In our own non-church-going way we’ve prayed; but we will never forget. You can’t. You want to, but you can’t. You want to forget how his life ended and remember how fully and sweetly he lived it for a long time. You see, he had scoliosis of the spine and had undergone a double spinal fusion at age 15. He was in alot of pain, but from the time he was 17 until well into his 40s, he learned how to ski on land and water. He played drums in a couple of bands. He learned how to surf- and later showed our son how to do it too. He rode a motorcycle [courted me on it as a matter of fact]. He was a hands-on dad to our daughter and son [except for dirty diapers-he couldn't hack those]. And he spent hours with our grandson. He LOVED being "Pop."

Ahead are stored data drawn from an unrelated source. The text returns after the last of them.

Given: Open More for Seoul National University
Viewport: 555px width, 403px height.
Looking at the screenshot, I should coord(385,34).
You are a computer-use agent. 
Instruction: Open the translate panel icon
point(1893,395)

Fortunately neither my kids or I were the ones to find him, but the information from the police and the death certificate were pretty specific. I know all three of us get weird mental images at odd times….. Believe me, we’d like to forget.

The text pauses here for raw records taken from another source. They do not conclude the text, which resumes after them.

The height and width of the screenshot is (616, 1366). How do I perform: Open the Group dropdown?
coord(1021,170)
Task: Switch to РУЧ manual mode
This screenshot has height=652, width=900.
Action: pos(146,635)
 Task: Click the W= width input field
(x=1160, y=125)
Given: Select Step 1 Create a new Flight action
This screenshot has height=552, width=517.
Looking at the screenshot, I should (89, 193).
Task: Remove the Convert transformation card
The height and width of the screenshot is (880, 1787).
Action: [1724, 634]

At Christmas, my grandson caught my daughter off-guard by asking if Pop had left a note. He knows his grandfather took his own life, but he does not know the method—my daughter didn’t want him to have the same mental movies that we do. It’s not necessary. I guess, like the rest of us, the kid was looking for answers, an explanation, something. She didn’t know what to say or how to react…. At first she just walked away, but then she realized that not dealing with things was a big part of her father’s problem.

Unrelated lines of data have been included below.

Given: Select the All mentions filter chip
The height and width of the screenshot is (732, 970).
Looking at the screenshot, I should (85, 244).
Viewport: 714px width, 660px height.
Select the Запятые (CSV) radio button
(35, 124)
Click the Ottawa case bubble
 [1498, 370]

So she told him what she knew—yes there was a note, but it didn’t say much. I wound up with custody of a COPY of it [the original is on file with the police, I guess]. I told her that oddly enough, I chuckled when I received it—this freaked her out a bit.
Then I told her that he’d written his one-sentence summation of his actions on the back of an envelope. He was ALWAYS writing things on the back of envelopes. I’d find random names, phone numbers, addresses. It was so HIM to use an envelope for that too. Another odd image….
Ah, now we come to the forgive part…..
That is so much harder—for all of us. I’m still working on forgiving him for choosing to self-medicate his pain—both physical and emotional. I tell myself—he was sick [depression was finally diagnosed in 1999]. I think: "You wouldn’t have felt this way if he’d had cancer." But it’s hard. And I’m working on forgiving him for not valuing our marriage or me enough to get help. I spent about 8 years trying to help him help himself. My daughter and I are trying to forgive him for making us worry about her son when he was struggling adjusting to being away at college. We’re working on forgiving him for passing some of his traits on to my son—who seems to be trying to take a different path. Thank God.
And, lest you think I’m a cold-hearted bitch, I’m working on forgiving myself for not being better tuned in to mental illness, for not seeking more help myself to know what to say and do. Could that have helped him? Could all of this have been avoided?
[sorry if I’ve upset anyone, but I needed to get my thoughts/feelings down somewhere.]